Des insultes, des menaces, des violences physiques ou des messages insultants à répétition : le harcèlement scolaire touche près de 6% des élèves en France, selon le gouvernement. Dans 53% des cas, ces violences se déroulent au collège puis à l’école primaire et enfin au lycée.
"L’objectif c’est de générer un dialogue, une prise de conscience"
"Quand on se moque, quand on rabaisse, c’est quoi comme type de violence ?", demande l’adjudant Arnaud Georges aux élèves d’une classe de 6ème, d’un collège de Joigny, dans l’Yonne.

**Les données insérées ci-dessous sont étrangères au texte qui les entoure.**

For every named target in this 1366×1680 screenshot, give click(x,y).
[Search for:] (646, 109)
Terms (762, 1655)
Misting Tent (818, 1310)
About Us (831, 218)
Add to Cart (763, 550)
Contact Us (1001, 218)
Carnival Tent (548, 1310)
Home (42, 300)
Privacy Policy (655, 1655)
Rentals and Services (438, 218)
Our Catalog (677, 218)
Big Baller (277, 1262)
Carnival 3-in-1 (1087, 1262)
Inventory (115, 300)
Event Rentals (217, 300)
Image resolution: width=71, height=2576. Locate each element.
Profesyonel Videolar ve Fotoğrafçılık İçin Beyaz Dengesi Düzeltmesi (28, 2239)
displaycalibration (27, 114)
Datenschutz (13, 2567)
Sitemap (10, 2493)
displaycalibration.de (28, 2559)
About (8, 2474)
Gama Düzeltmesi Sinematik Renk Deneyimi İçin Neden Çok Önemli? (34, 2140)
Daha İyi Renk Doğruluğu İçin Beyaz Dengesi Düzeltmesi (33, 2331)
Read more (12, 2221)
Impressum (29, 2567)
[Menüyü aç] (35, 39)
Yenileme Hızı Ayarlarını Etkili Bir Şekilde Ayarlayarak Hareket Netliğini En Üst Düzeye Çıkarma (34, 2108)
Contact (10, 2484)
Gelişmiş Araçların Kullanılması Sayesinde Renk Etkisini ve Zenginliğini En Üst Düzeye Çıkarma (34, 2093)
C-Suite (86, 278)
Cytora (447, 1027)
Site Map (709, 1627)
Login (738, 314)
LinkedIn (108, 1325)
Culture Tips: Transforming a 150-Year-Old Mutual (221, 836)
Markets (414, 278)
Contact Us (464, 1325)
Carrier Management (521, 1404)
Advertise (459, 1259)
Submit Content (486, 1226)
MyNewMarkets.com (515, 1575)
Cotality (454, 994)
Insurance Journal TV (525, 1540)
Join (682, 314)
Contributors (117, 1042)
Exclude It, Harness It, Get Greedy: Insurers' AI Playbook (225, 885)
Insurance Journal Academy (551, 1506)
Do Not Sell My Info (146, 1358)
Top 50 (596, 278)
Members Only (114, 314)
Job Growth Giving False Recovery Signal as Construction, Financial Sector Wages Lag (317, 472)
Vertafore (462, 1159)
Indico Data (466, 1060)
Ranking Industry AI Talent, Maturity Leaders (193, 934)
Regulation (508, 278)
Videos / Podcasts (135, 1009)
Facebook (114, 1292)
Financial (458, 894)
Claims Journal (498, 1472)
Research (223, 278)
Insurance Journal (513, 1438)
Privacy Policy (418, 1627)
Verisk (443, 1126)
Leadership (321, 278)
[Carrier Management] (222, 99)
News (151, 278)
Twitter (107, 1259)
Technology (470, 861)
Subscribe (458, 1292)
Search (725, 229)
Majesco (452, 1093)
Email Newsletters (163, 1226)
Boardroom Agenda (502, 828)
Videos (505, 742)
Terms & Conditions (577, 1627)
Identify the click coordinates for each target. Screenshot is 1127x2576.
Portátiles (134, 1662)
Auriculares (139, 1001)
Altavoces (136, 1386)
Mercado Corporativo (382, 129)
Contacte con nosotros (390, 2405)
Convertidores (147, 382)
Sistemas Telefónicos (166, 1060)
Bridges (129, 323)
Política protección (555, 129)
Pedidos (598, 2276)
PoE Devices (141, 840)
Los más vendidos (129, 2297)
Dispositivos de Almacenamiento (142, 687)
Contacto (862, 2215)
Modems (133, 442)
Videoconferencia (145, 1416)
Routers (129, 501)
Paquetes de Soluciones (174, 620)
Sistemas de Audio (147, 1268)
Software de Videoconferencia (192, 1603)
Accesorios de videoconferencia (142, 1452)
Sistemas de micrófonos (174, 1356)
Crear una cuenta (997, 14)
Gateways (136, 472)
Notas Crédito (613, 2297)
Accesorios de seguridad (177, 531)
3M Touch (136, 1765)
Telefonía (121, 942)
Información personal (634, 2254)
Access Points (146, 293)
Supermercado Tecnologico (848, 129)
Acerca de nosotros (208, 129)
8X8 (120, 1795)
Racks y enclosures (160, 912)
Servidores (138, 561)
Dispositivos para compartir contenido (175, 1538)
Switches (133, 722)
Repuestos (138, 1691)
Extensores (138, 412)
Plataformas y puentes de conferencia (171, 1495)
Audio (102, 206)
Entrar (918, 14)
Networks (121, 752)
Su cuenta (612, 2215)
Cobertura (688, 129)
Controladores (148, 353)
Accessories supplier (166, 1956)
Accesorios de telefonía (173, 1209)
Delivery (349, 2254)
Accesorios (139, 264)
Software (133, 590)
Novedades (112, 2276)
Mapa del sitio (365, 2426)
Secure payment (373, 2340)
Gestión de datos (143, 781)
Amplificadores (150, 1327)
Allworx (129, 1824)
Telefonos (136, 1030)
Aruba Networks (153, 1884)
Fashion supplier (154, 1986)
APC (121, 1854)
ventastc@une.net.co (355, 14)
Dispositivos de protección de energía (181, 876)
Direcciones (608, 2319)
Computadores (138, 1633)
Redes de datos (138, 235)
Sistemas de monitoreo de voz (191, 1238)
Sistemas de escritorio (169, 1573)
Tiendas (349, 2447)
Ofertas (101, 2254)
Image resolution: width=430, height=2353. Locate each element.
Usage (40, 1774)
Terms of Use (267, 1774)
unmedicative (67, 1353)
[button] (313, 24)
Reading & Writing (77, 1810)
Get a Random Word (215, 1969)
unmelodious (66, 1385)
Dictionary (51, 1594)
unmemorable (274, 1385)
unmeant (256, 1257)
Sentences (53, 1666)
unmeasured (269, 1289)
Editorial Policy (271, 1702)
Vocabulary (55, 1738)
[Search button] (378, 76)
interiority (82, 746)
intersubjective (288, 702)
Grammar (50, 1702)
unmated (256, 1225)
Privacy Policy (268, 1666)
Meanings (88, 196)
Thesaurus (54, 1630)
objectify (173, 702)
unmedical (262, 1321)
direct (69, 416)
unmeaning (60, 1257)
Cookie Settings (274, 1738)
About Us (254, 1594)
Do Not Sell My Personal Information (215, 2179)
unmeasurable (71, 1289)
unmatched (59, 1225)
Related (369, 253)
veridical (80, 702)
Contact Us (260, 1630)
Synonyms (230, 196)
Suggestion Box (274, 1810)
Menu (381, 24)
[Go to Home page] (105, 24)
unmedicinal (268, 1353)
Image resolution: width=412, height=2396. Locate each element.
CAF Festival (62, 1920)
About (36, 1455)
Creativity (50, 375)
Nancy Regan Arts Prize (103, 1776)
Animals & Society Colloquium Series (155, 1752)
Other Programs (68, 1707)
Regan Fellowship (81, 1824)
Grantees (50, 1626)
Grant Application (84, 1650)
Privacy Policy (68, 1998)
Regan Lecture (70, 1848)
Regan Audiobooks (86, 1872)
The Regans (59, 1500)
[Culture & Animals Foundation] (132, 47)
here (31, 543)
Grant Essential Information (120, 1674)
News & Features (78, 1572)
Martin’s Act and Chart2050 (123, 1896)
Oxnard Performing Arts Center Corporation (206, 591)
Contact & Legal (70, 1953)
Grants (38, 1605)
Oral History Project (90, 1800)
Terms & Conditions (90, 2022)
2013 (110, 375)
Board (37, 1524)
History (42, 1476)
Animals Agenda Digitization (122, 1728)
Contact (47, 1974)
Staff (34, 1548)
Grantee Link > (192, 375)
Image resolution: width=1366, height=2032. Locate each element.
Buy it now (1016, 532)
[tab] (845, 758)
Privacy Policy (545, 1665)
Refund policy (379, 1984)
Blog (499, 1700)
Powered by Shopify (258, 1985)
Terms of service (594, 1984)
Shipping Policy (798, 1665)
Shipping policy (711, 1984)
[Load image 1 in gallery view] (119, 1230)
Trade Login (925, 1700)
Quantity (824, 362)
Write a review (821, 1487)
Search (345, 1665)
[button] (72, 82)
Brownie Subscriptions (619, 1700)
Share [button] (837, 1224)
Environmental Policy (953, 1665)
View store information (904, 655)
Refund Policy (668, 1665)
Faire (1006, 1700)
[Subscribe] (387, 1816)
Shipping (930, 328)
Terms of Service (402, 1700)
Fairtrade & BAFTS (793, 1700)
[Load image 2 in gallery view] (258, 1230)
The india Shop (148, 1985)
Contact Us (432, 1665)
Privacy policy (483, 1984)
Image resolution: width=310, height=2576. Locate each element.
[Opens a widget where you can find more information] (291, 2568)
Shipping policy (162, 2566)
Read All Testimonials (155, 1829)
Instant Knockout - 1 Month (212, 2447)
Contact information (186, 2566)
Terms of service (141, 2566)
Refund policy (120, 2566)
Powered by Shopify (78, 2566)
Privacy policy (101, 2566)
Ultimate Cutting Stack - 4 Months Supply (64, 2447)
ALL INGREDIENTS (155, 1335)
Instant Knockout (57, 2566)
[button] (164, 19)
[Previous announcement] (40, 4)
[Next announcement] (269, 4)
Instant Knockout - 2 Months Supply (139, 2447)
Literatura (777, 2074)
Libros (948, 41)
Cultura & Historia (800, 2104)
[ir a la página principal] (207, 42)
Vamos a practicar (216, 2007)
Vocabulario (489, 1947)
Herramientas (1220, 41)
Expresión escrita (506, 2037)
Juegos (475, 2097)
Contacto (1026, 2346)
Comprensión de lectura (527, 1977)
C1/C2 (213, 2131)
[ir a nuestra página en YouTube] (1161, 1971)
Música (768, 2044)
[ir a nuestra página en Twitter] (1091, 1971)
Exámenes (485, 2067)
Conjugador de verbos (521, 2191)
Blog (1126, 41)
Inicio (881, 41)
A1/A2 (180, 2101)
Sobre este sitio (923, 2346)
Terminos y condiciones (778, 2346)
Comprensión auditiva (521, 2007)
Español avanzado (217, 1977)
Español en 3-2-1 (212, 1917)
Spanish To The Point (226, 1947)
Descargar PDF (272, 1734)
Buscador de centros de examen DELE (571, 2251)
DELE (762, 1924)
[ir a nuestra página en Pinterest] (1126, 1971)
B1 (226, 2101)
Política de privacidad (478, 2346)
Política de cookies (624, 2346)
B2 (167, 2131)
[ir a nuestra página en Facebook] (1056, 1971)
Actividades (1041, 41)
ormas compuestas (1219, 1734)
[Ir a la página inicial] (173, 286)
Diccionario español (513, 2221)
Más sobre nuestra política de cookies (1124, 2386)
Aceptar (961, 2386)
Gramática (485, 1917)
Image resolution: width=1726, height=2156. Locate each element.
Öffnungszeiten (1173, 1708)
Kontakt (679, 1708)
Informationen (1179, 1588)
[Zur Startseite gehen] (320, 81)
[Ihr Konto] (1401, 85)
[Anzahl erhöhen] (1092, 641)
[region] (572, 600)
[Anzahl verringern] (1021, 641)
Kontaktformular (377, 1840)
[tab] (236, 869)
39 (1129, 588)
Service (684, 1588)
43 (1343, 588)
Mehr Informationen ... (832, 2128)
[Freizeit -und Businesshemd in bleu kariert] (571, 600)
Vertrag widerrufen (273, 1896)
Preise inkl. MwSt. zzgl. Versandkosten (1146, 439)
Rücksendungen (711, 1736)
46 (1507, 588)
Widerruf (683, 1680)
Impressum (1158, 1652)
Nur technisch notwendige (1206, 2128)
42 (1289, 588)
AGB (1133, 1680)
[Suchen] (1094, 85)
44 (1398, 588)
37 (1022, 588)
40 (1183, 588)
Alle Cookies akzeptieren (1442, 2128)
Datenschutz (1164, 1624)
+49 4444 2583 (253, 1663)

Depuis plusieurs années, une unité de la gendarmerie, "Maison de protection des familles", vient y animer des cours contre le harcèlement scolaire. "On arrive à libérer la parole. Il y a des élèves qui vont dire qu’ils en ont effectivement constaté et en parler aux gendarmes", assure le gendarme.
"L’objectif c’est de générer un dialogue, une prise de conscience qu’elle soit individuelle ou collective." Dans la classe, l’intervention des gendarmes est bien accueillie par les élèves : "C’était bien parce qu’il y a des gens à qui il faut expliquer jusqu’où peuvent aller les conséquences du harcèlement, ça peut empirer jusqu’à quelque chose de grave", relate l’une d’elles.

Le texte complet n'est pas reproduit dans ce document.